- Episode no.: Season 1 Episode 11
- Directed by: Troy Miller
- Written by: Tucker Cawley
- Production code: 111
- Original air date: December 7, 2011

Guest appearances
- Blythe Danner; Jason Lee;

Episode chronology
| ← Previous "Week Off" | Next → "New Year's Eve" |

= First Christmas =

"First Christmas" is the eleventh episode of the first season of the American television comedy series Up All Night. The episode originally aired on NBC in the United States on December 7, 2011. It was written by Tucker Cawley and was directed by Troy Miller, marking the latter's second credit for the series. The episode also featured the return appearance of Blythe Danner and Jason Lee.

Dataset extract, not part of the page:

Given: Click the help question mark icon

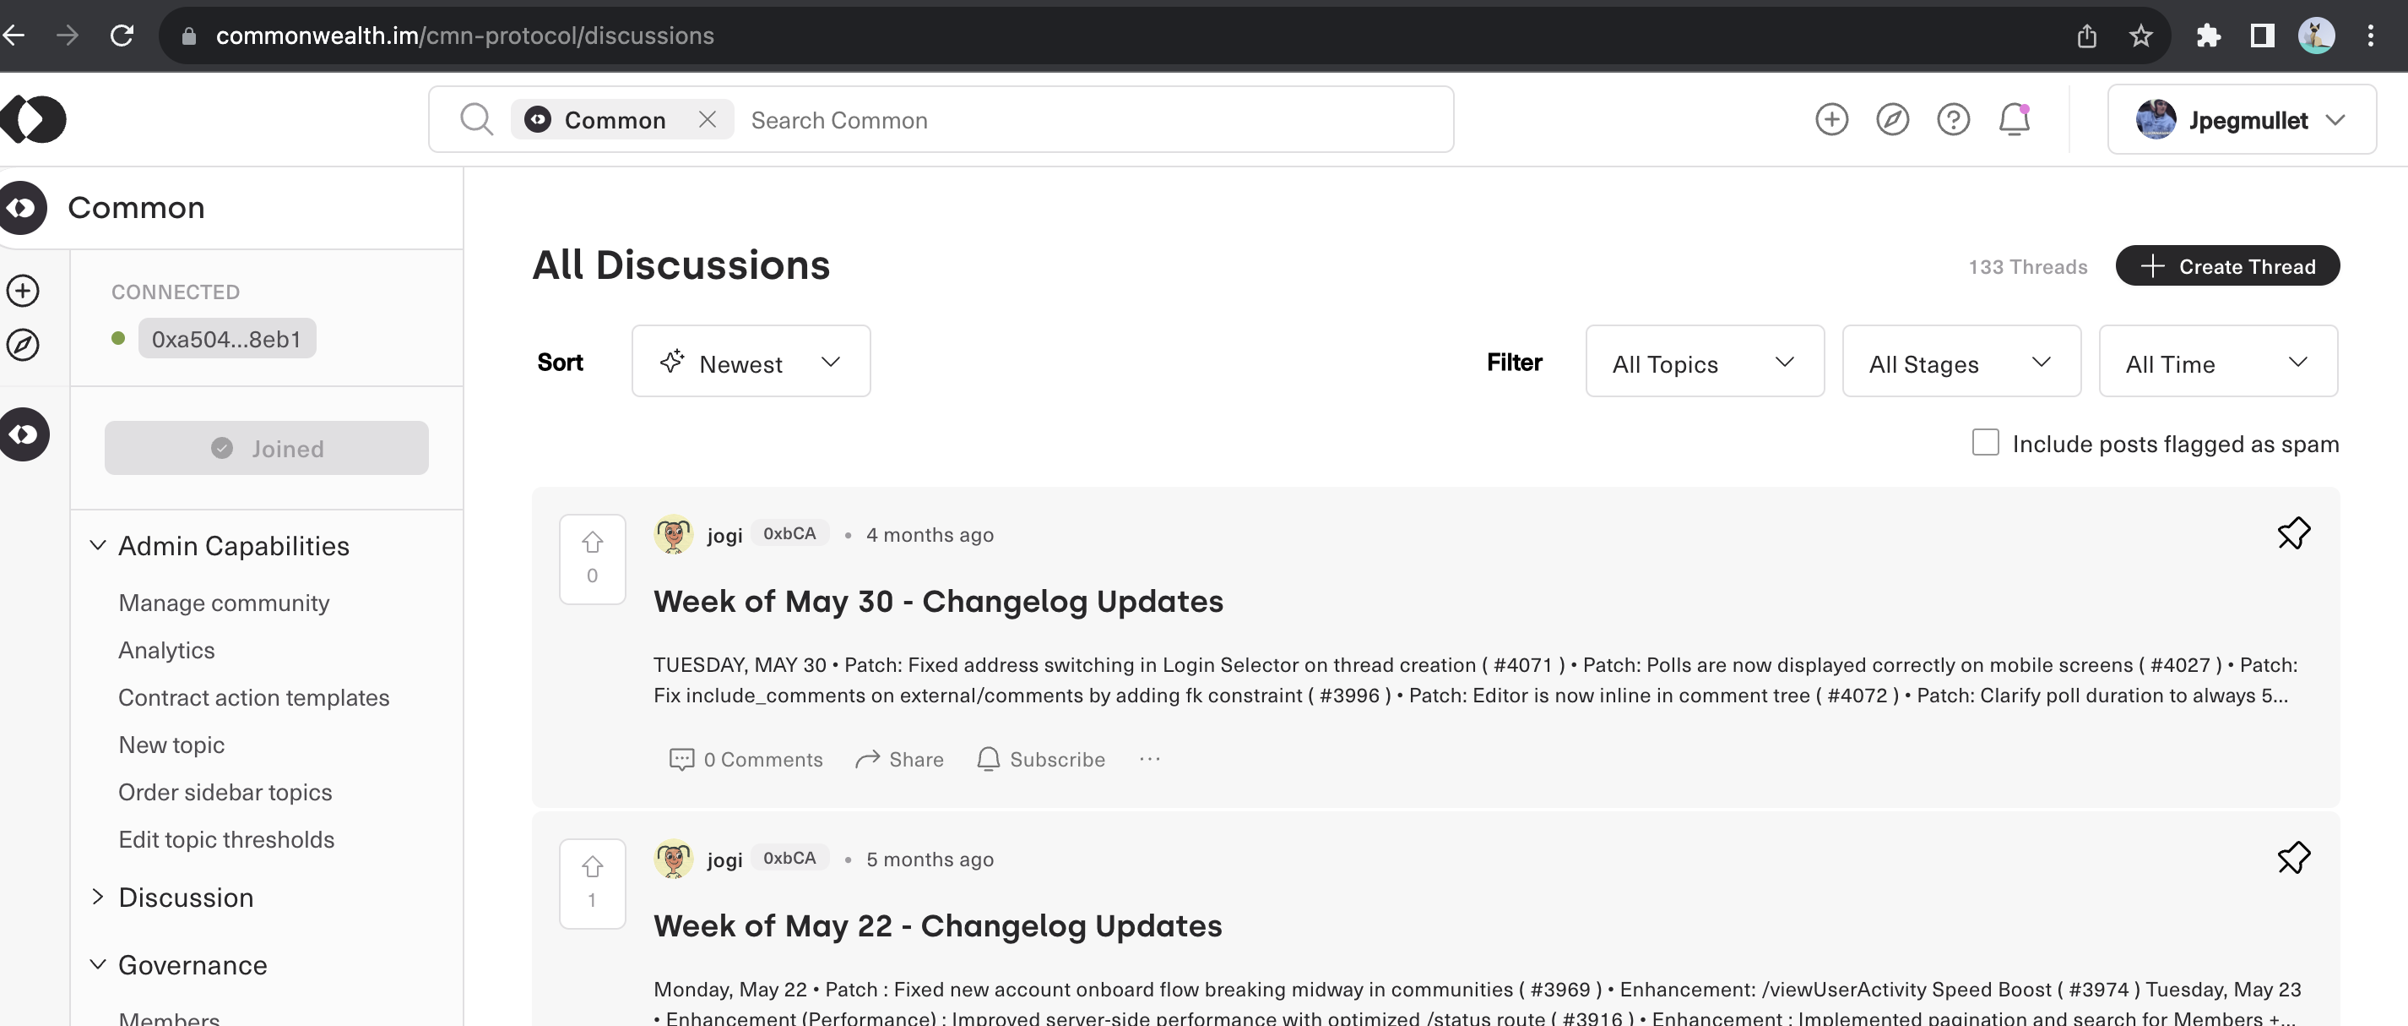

"First Christmas" has received mixed reviews from critics since its airing. According to Nielsen Media Research, the series rose in the ratings from the previous episode, "Week Off". The episode also ranked as the second-highest-rated NBC series of the original night it aired, behind Law and Order: Special Victims Unit.

==Plot==
Reagan (Christina Applegate) tries to make Amy's first Christmas perfect, with help from her mom (Blythe Danner). In an effort to find Reagan the perfect gift, Chris (Will Arnett) goes to the mall. Meanwhile, Ava (Maya Rudolph) fears for her relationship when Kevin (Jason Lee) decides to spend Christmas with his ex-wife.

==Production==
"First Christmas" was written by Tucker Cawley, his first writing credit for the series. The episode was directed by Troy Miller, his second credit for the series after directing the fifth episode, "Mr. Bob's Toddler Kaleidoscope". The episode features a guest appearance from Blythe Danner, who plays Reagan's mom. She had previously appeared in the episode "Parents". The episode also features Jason Lee as Kevin, Ava's boyfriend. He is currently set to appear in a recurring role for the series. Lee had previously worked with creator Emily Spivey and executive producer Lorne Michaels after hosting an episode of Saturday Night Live. This is the final time the series aired in the 8:00 pm timeslot for the first season; it will air after The Office on Thursday at 9:30 pm beginning in January 2012. Some media critics have said that the goal for moving the series was in order to make it more of a ratings success, like The Office.

==Reception==
===Ratings===
"First Christmas" originally aired on NBC in the United States on December 7, 2011. The episode was viewed by an estimated 4.95 million viewers and received a 1.9 rating/6% share among adults between the ages of 18 and 49. This means that it was seen by 1.9% of all 18- to 49-year-olds, and 6% of all 18- to 49-year-olds watching television at the time of the broadcast. This marked a 20% percent rise in the 18-49 demo from the previous episode, "Week Off" which aired as a special, while it only rose slightly from the previous regular episode, "Hiring and Firing". The episode ranked fourth in its timeslot and was able to beat only a rerun of The CW reality series, America's Next Top Model which received a 0.5 rating/1% share in the 18–49 demographic. Up All Night became the second highest-rated program on NBC that night, finishing with a higher rating than a rerun of this series and Harry's Law, but a lower rating than Law & Order: Special Victims Unit.

===Reviews===
Since airing, the episode has received mixed reviews from critics. The A.V. Club reviewer Erik Adams wrote that the episode felt like a pilot for new viewers and also wrote that it proved the series had found its footing. Despite this, he also noted that previous episodes worked better as an introduction to the series for new viewers. He called the Reagan plot the best executed plot of the episode while he called the Chris plot sloppily made compared to previous similar plots of the series. He ultimately gave the episode a C+. Paste writer Adam Victavage complimented the writers for being able to use a sitcom staple and make it seem original and "semi-realistic" and called it one of the few believable NBC comedies. He also complimented the "pleasant twist" to the Ava-Kevin subplot which featured Ava spying on Kevin. He ultimately gave the episode a 7.9/10, calling the episode "commendable".